Dataset records:
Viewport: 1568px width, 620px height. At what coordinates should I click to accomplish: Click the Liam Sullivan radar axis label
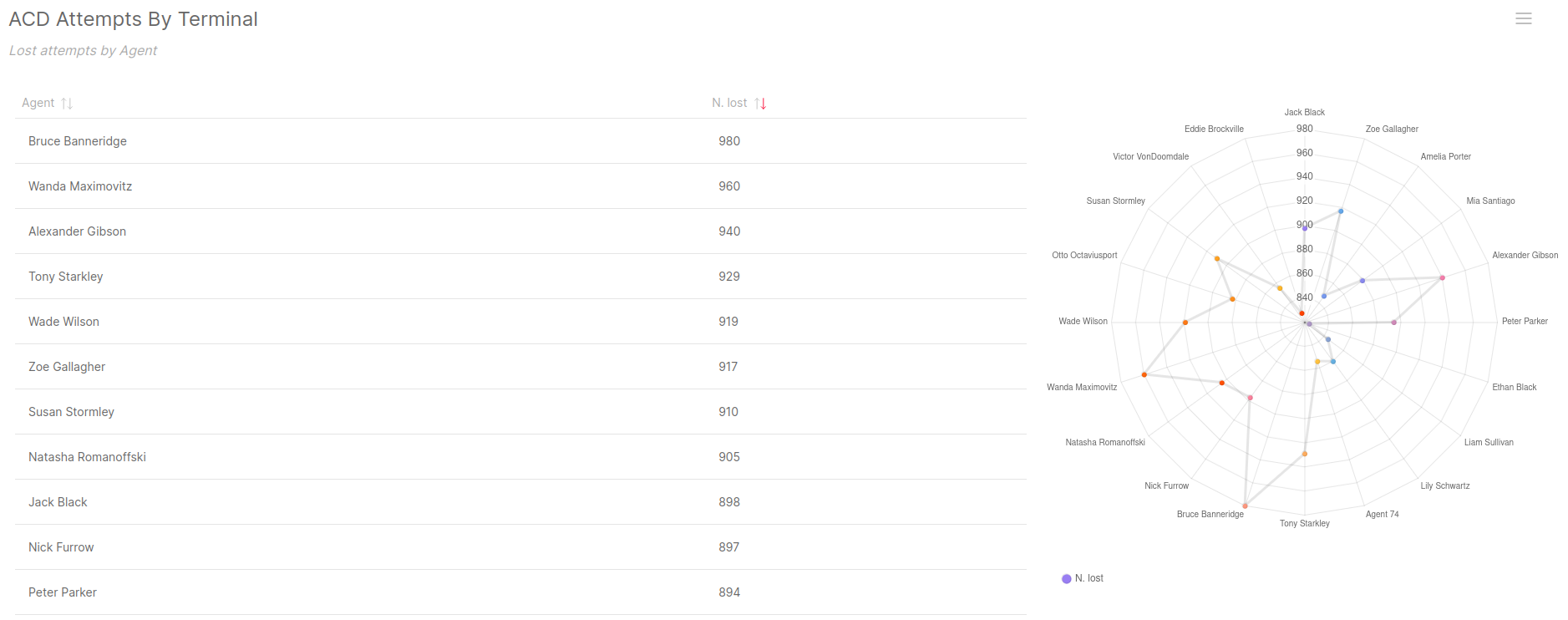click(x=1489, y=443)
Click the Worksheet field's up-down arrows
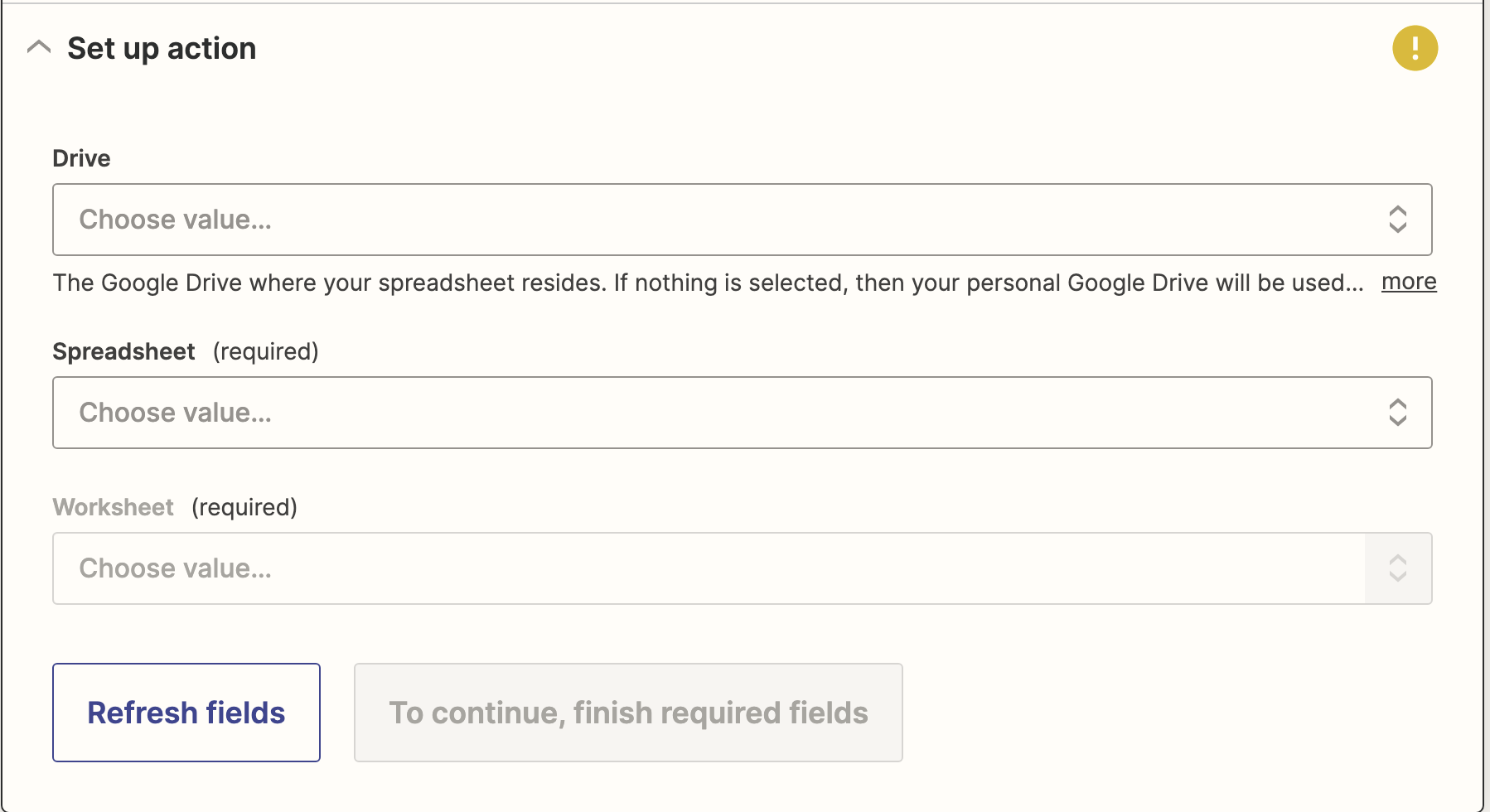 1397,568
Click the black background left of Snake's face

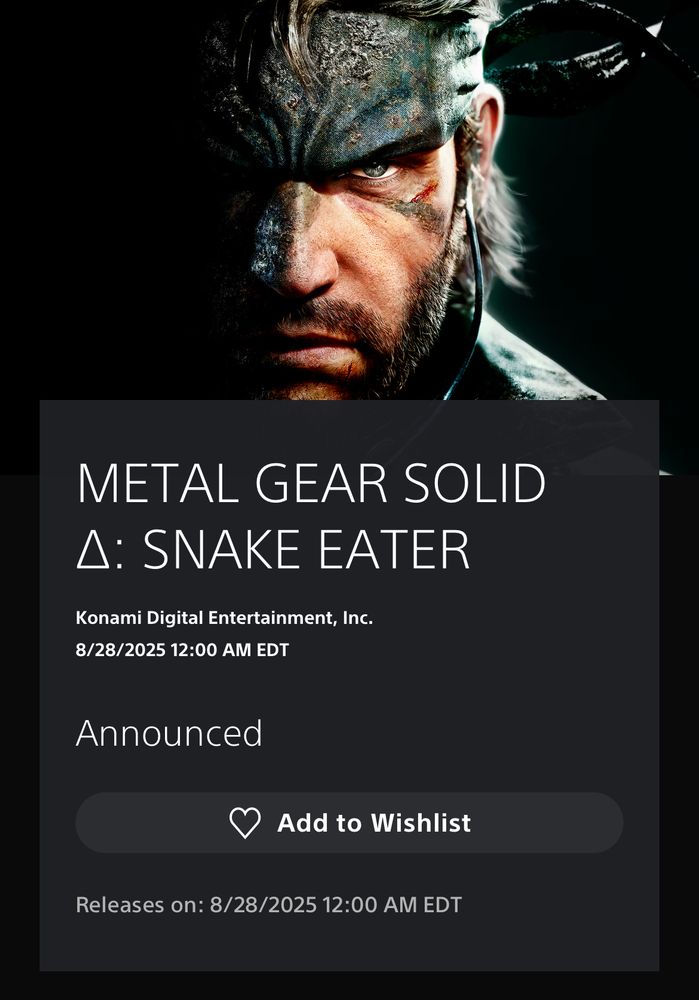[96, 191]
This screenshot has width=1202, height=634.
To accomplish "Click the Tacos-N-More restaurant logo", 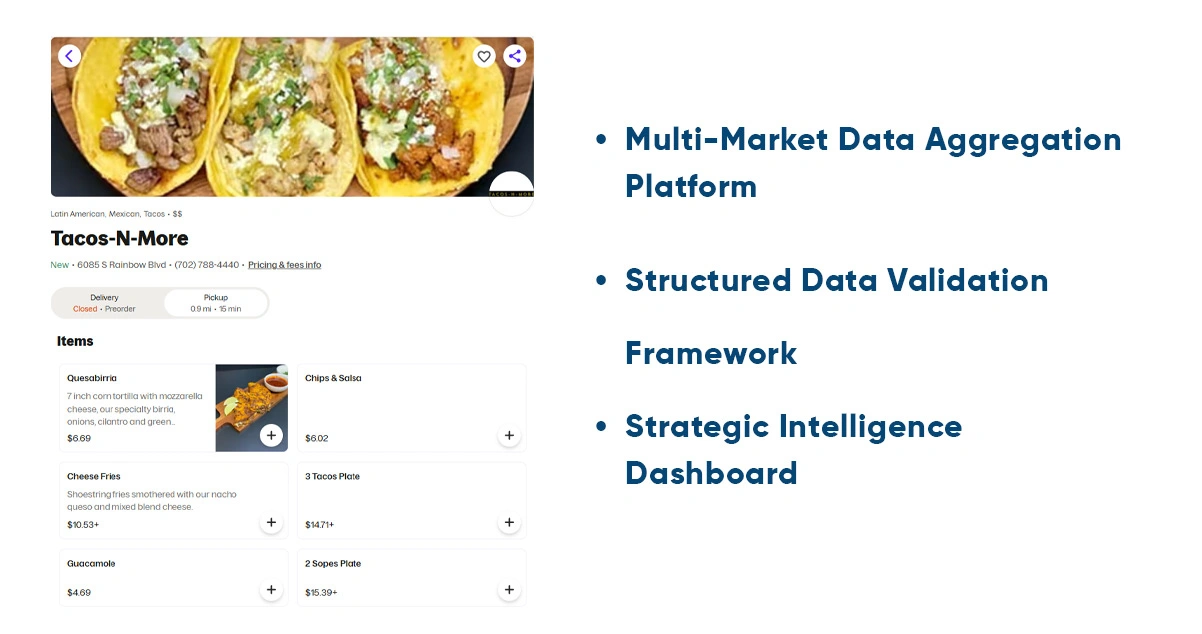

--

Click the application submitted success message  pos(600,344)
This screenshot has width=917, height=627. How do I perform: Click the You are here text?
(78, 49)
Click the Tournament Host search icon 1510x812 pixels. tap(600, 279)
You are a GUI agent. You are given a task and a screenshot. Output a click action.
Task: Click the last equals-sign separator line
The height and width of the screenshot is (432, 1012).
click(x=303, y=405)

#### Goal of the exercise
Look above for the line with "Viewport: 1568px width, 620px", then print it and each line after it down to and including the line with "This screenshot has width=1202, height=634.". Leave out the pictures and keep the wording exact.

#### Finished exercise
Viewport: 1568px width, 620px height. At what coordinates should I click to accomplish: Click the Liam Sullivan radar axis label
click(x=1489, y=443)
Click the Worksheet field's up-down arrows
 1397,568
Click the black background left of Snake's face

[96, 191]
This screenshot has width=1202, height=634.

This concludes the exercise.